Exercise input =

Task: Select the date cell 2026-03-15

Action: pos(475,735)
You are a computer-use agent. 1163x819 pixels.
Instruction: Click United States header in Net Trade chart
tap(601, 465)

What you have to do = Reproduce, word for word, the lines of the items that begin at the line containing "You are a computer-use" and run through the end of the items, including both ends.

Response for this exercise =
You are a computer-use agent. 1163x819 pixels.
Instruction: Click United States header in Net Trade chart
tap(601, 465)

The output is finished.